LoRA (Low-Rank Adaptation) Explained in Detail

LoRA is one of the most important practical inventions in the era of Large Language Models (2021–2026). It allows you to customize and fine-tune gigantic models—like LLaMA-3 (70B+), Mistral, or Stable Diffusion—without touching almost any of the original weights. It achieves this using a fraction of the GPU memory and storage traditionally required.

The Core Problem It Solves

When you fine-tune a standard 70-billion-parameter model the classic way (Full Fine-Tuning):

  • Massive Hardware Requirements: You must store gradients, optimizer states (like Adam, which requires 2–3× more memory), and updated weights. This often demands >500 GB of VRAM just to train.
  • Storage Bloat: After training, you generate one massive new checkpoint per task (70 GB+ each).
  • Catastrophic Forgetting: The model risks losing its foundational general knowledge while over-indexing on your new, narrow task.

LoRA elegantly bypasses almost all of these bottlenecks.

The Big Intuition (The Key Insight)

The authors (Edward Hu et al., Microsoft, 2021) observed something profound during full fine-tuning experiments:

The change in weights (ΔW) when you fine-tune on a new task has a very “low intrinsic rank.”

In plain English: The adjustment the model needs to learn a new task is not scattered randomly across every single neural connection. The necessary changes live in a much lower-dimensional subspace.

Instead of learning a massive ΔW matrix (the exact same size as the original weight matrix), you can approximate that change using the product of two much smaller matrices.

The Mathematics of LoRA

Take any linear layer in a Transformer (such as an attention projection or feed-forward layer).

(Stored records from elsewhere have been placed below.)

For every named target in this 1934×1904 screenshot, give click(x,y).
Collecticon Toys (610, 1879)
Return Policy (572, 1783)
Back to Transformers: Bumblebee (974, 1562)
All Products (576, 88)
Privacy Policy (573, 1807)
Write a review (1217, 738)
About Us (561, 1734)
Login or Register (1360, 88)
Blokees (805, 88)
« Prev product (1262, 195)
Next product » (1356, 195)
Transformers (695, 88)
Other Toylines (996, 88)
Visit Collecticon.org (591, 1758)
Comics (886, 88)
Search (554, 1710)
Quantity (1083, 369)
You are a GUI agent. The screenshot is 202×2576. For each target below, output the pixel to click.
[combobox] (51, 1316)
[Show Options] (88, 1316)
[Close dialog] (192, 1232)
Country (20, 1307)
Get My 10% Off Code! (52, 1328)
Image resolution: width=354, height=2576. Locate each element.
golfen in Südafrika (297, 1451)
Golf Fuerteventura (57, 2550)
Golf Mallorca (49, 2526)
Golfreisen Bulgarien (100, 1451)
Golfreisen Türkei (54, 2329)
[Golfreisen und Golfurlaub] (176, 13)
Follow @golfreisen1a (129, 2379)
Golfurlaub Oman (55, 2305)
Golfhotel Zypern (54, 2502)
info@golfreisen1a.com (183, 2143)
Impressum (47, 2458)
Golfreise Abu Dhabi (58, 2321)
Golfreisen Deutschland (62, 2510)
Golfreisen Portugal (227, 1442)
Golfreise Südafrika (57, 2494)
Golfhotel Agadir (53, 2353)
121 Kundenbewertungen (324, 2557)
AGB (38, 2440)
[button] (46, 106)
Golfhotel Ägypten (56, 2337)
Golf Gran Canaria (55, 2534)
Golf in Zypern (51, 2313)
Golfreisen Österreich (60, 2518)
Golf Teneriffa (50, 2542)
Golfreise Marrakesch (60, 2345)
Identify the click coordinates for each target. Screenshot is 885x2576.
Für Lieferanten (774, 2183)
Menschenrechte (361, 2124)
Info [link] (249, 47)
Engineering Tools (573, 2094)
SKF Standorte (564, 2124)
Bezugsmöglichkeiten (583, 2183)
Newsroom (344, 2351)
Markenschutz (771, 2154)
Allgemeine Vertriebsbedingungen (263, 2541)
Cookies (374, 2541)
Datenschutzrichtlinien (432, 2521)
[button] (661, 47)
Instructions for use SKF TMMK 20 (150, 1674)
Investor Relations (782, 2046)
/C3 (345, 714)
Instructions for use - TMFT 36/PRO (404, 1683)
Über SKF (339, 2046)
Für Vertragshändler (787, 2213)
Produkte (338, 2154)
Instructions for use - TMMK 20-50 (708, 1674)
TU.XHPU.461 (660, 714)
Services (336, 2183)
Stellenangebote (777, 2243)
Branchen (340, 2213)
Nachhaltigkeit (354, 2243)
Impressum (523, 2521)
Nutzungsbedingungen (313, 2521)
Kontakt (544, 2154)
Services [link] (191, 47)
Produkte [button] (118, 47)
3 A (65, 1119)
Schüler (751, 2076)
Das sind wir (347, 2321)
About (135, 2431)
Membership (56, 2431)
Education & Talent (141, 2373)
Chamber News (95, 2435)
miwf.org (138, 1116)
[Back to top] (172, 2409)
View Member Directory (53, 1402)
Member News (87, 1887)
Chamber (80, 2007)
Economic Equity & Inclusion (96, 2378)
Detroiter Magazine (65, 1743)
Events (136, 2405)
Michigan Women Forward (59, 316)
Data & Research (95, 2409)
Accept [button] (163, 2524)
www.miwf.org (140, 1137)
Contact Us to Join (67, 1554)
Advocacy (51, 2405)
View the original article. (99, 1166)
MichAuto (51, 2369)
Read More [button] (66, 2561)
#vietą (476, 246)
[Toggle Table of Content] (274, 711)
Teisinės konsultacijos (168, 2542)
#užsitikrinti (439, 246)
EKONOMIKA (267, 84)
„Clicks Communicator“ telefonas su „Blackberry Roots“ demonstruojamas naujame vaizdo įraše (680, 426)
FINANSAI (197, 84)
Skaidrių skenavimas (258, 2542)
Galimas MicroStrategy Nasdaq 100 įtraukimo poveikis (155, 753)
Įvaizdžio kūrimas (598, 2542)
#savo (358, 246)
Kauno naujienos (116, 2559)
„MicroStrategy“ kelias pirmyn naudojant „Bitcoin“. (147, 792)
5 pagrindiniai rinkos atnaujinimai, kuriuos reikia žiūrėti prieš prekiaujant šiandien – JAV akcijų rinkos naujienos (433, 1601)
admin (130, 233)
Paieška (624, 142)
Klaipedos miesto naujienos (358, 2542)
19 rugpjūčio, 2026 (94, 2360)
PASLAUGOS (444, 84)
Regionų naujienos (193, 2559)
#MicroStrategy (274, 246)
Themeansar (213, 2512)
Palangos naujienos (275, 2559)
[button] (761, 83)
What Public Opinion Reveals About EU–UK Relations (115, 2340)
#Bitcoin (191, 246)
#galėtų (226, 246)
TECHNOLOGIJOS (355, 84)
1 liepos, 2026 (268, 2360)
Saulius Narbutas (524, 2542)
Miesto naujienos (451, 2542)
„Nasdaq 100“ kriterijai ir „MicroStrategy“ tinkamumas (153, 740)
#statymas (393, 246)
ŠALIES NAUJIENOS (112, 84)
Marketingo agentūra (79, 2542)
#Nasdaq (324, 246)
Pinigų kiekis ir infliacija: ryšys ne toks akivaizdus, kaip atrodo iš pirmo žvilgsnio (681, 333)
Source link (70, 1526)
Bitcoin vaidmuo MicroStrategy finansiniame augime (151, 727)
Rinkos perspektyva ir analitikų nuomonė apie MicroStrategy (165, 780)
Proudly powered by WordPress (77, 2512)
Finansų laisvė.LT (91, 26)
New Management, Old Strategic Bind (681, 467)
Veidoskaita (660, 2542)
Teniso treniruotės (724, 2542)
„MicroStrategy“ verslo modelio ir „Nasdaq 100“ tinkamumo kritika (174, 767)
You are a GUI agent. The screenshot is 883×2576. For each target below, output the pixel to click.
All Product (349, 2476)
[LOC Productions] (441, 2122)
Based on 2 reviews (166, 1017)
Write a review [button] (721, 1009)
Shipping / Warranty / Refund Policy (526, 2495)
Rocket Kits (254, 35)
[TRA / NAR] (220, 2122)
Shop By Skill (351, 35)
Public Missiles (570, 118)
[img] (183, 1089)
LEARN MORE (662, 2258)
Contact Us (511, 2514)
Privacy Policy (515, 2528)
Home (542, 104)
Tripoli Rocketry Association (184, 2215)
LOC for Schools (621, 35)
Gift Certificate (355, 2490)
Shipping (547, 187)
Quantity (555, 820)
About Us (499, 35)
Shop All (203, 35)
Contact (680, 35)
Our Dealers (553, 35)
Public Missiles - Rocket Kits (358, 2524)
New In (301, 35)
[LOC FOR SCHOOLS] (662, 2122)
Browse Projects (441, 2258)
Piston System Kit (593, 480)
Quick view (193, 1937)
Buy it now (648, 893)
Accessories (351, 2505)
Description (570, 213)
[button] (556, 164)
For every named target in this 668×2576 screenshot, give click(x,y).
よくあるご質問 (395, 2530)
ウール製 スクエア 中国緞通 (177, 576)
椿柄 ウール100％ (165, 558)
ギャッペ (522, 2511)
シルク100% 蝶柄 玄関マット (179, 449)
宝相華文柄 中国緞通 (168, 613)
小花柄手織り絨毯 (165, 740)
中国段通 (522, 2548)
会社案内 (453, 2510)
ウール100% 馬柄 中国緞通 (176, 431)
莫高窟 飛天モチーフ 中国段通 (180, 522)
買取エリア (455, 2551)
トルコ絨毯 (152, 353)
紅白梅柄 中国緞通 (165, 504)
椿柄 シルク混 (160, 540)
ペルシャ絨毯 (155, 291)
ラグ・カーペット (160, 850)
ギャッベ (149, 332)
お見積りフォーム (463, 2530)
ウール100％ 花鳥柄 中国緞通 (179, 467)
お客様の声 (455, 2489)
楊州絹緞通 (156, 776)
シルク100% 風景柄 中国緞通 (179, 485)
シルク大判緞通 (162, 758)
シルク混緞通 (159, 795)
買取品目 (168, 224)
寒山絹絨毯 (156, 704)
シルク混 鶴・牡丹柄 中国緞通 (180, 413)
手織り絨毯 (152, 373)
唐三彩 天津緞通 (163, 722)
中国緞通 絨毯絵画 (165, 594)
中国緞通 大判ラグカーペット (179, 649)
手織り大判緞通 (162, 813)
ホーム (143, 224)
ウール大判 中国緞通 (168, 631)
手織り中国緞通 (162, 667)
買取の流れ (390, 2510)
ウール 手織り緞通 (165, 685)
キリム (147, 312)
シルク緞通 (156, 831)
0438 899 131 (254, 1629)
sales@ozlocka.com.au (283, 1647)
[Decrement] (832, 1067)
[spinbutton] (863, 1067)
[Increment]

In the original forward pass, the output h is computed as:

h = W₀ x

(where W₀ is the original, frozen weight matrix of dimension d × k—often massive, e.g., 4096 × 4096).

In full fine-tuning, the model updates the weights by adding a massive delta matrix:

h = (W₀ + ΔW) x

(where ΔW is also d × k, resulting in millions to billions of trainable parameters per layer).

LoRA instead computes:

h = W₀ x + (α/r) · (B A) x

Breaking down the variables:

  • A ∈ ℝ^{d × r}: Usually initialized randomly (Gaussian).
  • B ∈ ℝ^{r × k}: Usually initialized to zeros (so at the very start of training, BA = 0, meaning LoRA initially acts as a no-op and doesn’t disrupt the model).
  • r (rank): A tiny hyperparameter. Common values are 4, 8, 16, 32, or 64. (Surprisingly, an r=8 is often enough!)
  • α (alpha): A scaling factor commonly set to 2×r or fixed at 16–32 to control the magnitude of the adapter’s influence.

The Parameter Savings: Trainable parameters drop from d·k down to just d·r + r·k.

For a typical LLaMA-7B attention layer (d=k≈4096):

  • Full fine-tune: ~16.8 million parameters.
  • LoRA (r=8): ~65,000 parameters.

This results in ~260× fewer parameters to train. Across the entire model, usually only 0.1% to 1% of the original parameters become trainable.

Training vs. Inference

During Training:

  • Freeze all original weights (W₀).
  • Train only the A and B matrices.
  • The forward pass computes both paths and adds them together.
  • GPU memory is dominated merely by holding the frozen model in place, plus the tiny gradients required for A and B.

During Inference (The Superpower):

  • You can mathematically merge the trained adapters back into the base model before serving:

W_final = W₀ + (α/r) · (B A)

  • Zero Latency Cost: After merging, the model operates with the exact same speed and memory footprint as the base model.
  • Alternatively, modern inference engines (vLLM, TGI, llama.cpp) allow you to keep the adapters separate, rapidly hot-swapping different LoRAs for different users on the fly.

Where do we inject LoRA matrices?

While you can apply LoRA anywhere, modern consensus (2023–2026) dictates targeting the attention mechanism:

  • Standard approach: Query (q_proj) and Value (v_proj).
  • Comprehensive approach: Query, Key, Value, and Output (q_proj, k_proj, v_proj, o_proj).
  • Occasionally, practitioners will also target the up/down projections in the MLP layers, though this increases parameter count.

Many libraries (PEFT, Unsloth, Axolotl) default to q_proj + v_proj or q+v+k+o—already excellent.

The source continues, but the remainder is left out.